__LESETEXT__

══════════

So eine Band ist ja auch immer wie eine Beziehung…

Bernd: Das ist im Prinzip einer der wichtigsten Punkte: Während andere Künstler und Bands diese Zeit vielleicht genutzt haben, um an neuem Material zu arbeiten und Platten zu veröffentlichen, hat es uns deutlich gemacht, dass wir lieber eine Band sein wollen, die zusammen an Ideen schraubt und daraus ein gemeinsames Ding macht, an dem jeder sein Anteil hat. Es gab aber zusätzlich noch weitere Schwierigkeiten, die über einen längeren Zeitraum für  Stillstand gesorgt haben. Diese haben aber unserer Ansicht nach nichts in der Öffentlichkeit verloren. Das sind Dinge, die wir unter uns ausmachen mussten und teils auch immer noch müssen. So eine Band ist ja auch immer wie eine Beziehung… Ich weiß, das ist ein sehr abgenutztes Bild, aber deshalb nicht weniger wahr.

Im Grunde ist es so, dass Hanno, Jan Reno und ich erst nach Carlos Ausstieg irgendwann die Gelegenheit gehabt haben, uns mit gewissem Abstand noch mal auszutauschen und auszuloten unter welchen Voraussetzungen überhaupt die Möglichkeit bestünde, die Band fortzuführen.

Um ganz ehrlich zu sein, konnte das ziemlich sicher auch nur mit Patrick an der Gitarre gelingen. Aber auch jetzt noch ist es natürlich ein stetiger Prozess, der vor allem offene Kommunikation erfordert. Wir kommen alle unter den unterschiedlichsten Voraussetzungen zusammen und jeder versucht seinen Teil dazu beizutragen, damit es laufen kann. Weil aber Musik und somit auch MMTH ein so wichtiger Teil in unser aller Leben ist; nehmen wir auch einiges in Kauf und versuchen mit der entsprechenden Rücksicht auf die Situationen des Einzelnen immer einen gemeinsamen Konsens und einen Weg zu finden, der für alle funktioniert.

Das nächste Album hat dann Überlänge!

══════════

__DATENSATZ__
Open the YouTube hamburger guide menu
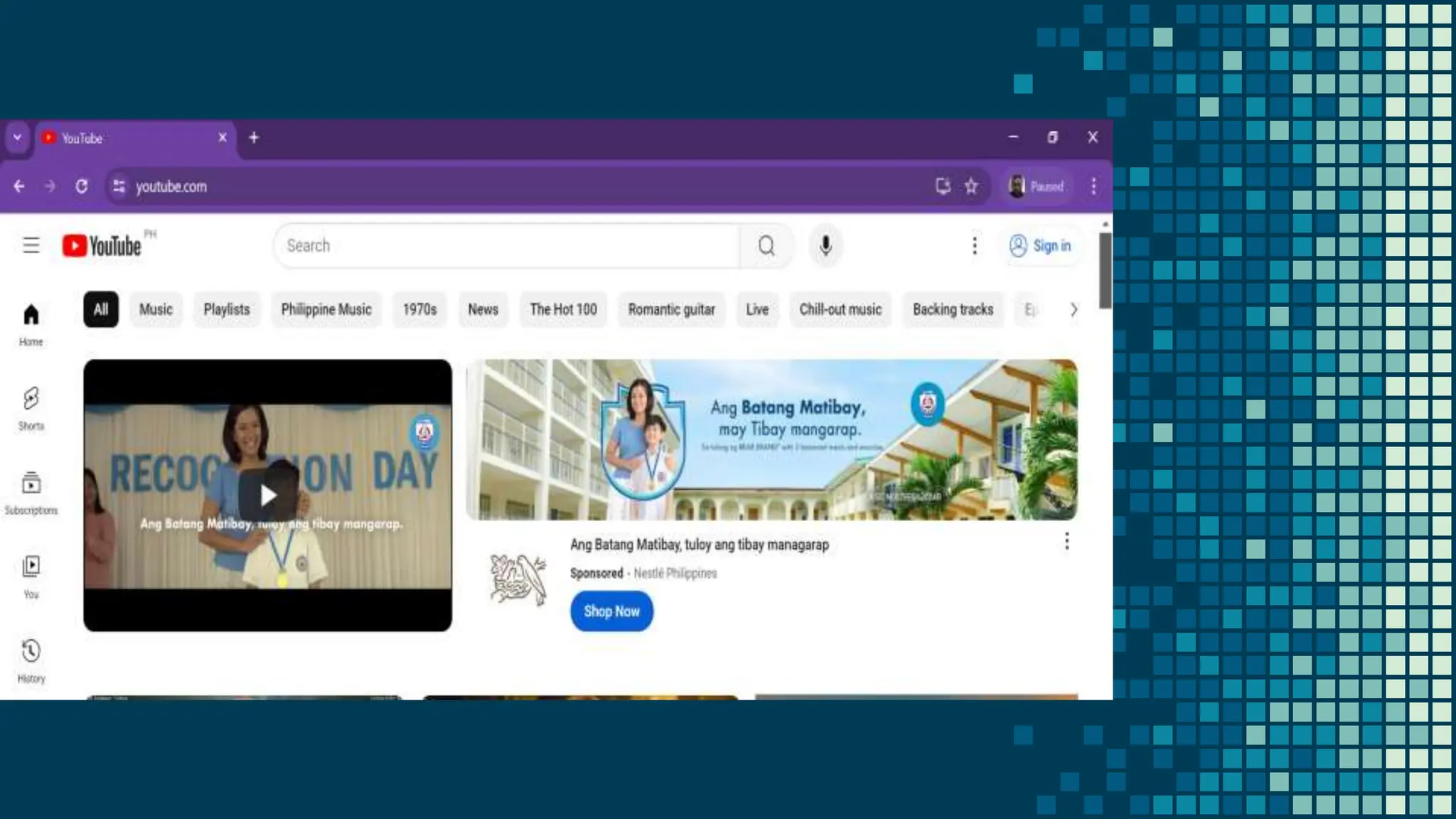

══════════

__AUFGABEN__
#1 Schreib aus dem Bandinterview oben den Abschnitt zwischen „Um ganz ehrlich“ und „für alle funktioniert.“ ab, beide Stellen eingeschlossen.
#2 Fass den Absatz im Bandinterview, der mit „Um ganz ehrlich zu sein“ anfängt, als kurze Stichpunktliste zusammen.
#3 Schreib das Bandinterview nach seinem letzten Satz weiter.

__LÖSUNGEN__
#1
Um ganz ehrlich zu sein, konnte das ziemlich sicher auch nur mit Patrick an der Gitarre gelingen. Aber auch jetzt noch ist es natürlich ein stetiger Prozess, der vor allem offene Kommunikation erfordert. Wir kommen alle unter den unterschiedlichsten Voraussetzungen zusammen und jeder versucht seinen Teil dazu beizutragen, damit es laufen kann. Weil aber Musik und somit auch MMTH ein so wichtiger Teil in unser aller Leben ist; nehmen wir auch einiges in Kauf und versuchen mit der entsprechenden Rücksicht auf die Situationen des Einzelnen immer einen gemeinsamen Konsens und einen Weg zu finden, der für alle funktioniert.

#2
- Weitermachen konnte die Band ziemlich sicher nur mit Patrick an der Gitarre.
- Es bleibt ein ständiger Prozess, der vor allem offene Kommunikation braucht.
- Alle kommen unter sehr unterschiedlichen Voraussetzungen zusammen, und jeder trägt seinen Teil bei, damit es läuft.
- Weil Musik und damit MMTH für alle so wichtig sind, nehmen sie einiges in Kauf. Mit Rücksicht auf die Lage jedes Einzelnen suchen sie immer einen gemeinsamen Weg, der für alle funktioniert.

#3
Dementsprechend hat sich auch die Spielzeit halbiert von einer Stunde zu knapp einer halben. Woran lag das denn?

Bernd: Nun, um auch da ehrlich zu sein gab es noch einen weiteren Track in ziemlicher Überlänge. Der stammte wie auch ‘Trigger’ und ‘Sampras’ aus Carlos Feder. Es fühlte sich aber nach seinem Ausstieg irgendwie nicht mehr richtig an, den mit auf dem Album zu haben. Der Song war zudem auch noch nicht fertig gestellt. Es fehlten noch Spuren.

Patrick: Das nächste Album hat dann Überlänge!!!

Hab ich zurecht den Eindruck, dass ihr ein wenig heavier geworden seid und hin und wieder mit dem Post Metal liebäugelt, wie etwa bei ‘Relais’ oder ‘Muscle Memory’?

Patrick: Als ehemaliger Externer sehe ich hier schon einen wesentlichen Unterschied im Soundschema zwischen den Alben. Gerade die genannten Songs legen stellenweise starken Fokus auf ein klassisches Gitarren-Riffing, was auf dem ersten Album so nicht unbedingt passiert. Nichtsdestotrotz lassen sich beim genauen Hinhören wesentliche Kernelemente der “Paternoster-Grundlagen” auch auf “Infinite Heights” wiederfinden – ich persönlich finde es auch schöner, zwischen verschiedenen Alben einer Band eine Entwicklung des Sounds festzustellen, als sich immer wieder selbst zu wiederholen.

Jan: Der Gitarrensound auf dem neuen Album ist eine soundmäßige Weiterentwicklung, die auch dem Einfluss und den Eindrücken der Konzerte, die wir gespielt haben und der Subgenres, in die wir eintauchen konnten, frönt.

Das wissen wir auch nicht

Postrock mit einem “echten Gitarrensolo” (‘Trigger’)? Wie verträgt sich sowas?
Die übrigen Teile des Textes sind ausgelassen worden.